• _YOUR OBJECTIVE_
Of the entries below, return only those lines from the line with "Click the DESCRIÇÃO column header" to the line with "Expand the Career", exactly, both included.

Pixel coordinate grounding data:
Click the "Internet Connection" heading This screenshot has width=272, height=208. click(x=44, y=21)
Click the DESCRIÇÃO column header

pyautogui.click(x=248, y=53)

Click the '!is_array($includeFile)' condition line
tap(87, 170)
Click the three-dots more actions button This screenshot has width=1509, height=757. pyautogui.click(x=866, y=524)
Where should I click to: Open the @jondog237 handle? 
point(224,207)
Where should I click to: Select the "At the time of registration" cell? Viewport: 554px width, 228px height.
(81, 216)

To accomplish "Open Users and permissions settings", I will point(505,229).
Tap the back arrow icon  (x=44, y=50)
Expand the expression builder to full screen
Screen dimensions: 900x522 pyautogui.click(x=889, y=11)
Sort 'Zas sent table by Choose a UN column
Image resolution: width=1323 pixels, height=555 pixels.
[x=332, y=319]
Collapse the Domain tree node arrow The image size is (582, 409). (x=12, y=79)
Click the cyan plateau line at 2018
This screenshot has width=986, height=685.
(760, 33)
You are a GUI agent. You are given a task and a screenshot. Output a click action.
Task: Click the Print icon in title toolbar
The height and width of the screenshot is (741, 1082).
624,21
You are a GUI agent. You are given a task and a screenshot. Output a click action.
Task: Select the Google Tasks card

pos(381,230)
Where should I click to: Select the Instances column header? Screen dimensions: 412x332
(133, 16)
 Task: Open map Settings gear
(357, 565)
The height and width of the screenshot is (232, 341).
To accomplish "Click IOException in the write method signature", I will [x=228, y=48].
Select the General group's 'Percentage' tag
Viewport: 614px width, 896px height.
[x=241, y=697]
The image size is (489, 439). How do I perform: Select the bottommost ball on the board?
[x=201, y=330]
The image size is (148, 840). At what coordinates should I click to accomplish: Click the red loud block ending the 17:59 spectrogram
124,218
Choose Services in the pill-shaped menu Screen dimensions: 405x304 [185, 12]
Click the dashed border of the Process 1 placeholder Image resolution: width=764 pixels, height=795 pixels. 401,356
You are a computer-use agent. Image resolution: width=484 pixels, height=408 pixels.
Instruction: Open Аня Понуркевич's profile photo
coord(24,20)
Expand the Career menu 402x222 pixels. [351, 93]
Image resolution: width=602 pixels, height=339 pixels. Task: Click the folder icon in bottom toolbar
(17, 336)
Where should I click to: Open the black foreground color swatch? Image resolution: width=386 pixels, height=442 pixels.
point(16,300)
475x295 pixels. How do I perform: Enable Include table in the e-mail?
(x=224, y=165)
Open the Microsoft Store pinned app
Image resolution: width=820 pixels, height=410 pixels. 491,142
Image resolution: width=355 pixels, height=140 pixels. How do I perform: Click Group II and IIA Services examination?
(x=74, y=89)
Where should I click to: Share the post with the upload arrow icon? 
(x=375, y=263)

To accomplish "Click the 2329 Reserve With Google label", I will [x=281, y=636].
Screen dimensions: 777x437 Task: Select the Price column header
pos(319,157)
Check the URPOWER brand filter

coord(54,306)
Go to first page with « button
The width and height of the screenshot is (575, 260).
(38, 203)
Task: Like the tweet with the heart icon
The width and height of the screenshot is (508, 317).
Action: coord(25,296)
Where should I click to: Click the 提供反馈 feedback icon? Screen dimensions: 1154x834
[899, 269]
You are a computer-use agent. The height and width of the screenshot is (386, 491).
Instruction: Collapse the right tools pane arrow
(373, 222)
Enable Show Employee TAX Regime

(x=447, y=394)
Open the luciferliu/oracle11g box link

• _RESULT_
Click the DESCRIÇÃO column header

pyautogui.click(x=248, y=53)

Click the '!is_array($includeFile)' condition line
tap(87, 170)
Click the three-dots more actions button This screenshot has width=1509, height=757. pyautogui.click(x=866, y=524)
Where should I click to: Open the @jondog237 handle? 
point(224,207)
Where should I click to: Select the "At the time of registration" cell? Viewport: 554px width, 228px height.
(81, 216)

To accomplish "Open Users and permissions settings", I will point(505,229).
Tap the back arrow icon  (x=44, y=50)
Expand the expression builder to full screen
Screen dimensions: 900x522 pyautogui.click(x=889, y=11)
Sort 'Zas sent table by Choose a UN column
Image resolution: width=1323 pixels, height=555 pixels.
[x=332, y=319]
Collapse the Domain tree node arrow The image size is (582, 409). (x=12, y=79)
Click the cyan plateau line at 2018
This screenshot has width=986, height=685.
(760, 33)
You are a GUI agent. You are given a task and a screenshot. Output a click action.
Task: Click the Print icon in title toolbar
The height and width of the screenshot is (741, 1082).
624,21
You are a GUI agent. You are given a task and a screenshot. Output a click action.
Task: Select the Google Tasks card

pos(381,230)
Where should I click to: Select the Instances column header? Screen dimensions: 412x332
(133, 16)
 Task: Open map Settings gear
(357, 565)
The height and width of the screenshot is (232, 341).
To accomplish "Click IOException in the write method signature", I will [x=228, y=48].
Select the General group's 'Percentage' tag
Viewport: 614px width, 896px height.
[x=241, y=697]
The image size is (489, 439). How do I perform: Select the bottommost ball on the board?
[x=201, y=330]
The image size is (148, 840). At what coordinates should I click to accomplish: Click the red loud block ending the 17:59 spectrogram
124,218
Choose Services in the pill-shaped menu Screen dimensions: 405x304 [185, 12]
Click the dashed border of the Process 1 placeholder Image resolution: width=764 pixels, height=795 pixels. 401,356
You are a computer-use agent. Image resolution: width=484 pixels, height=408 pixels.
Instruction: Open Аня Понуркевич's profile photo
coord(24,20)
Expand the Career menu 402x222 pixels. [351, 93]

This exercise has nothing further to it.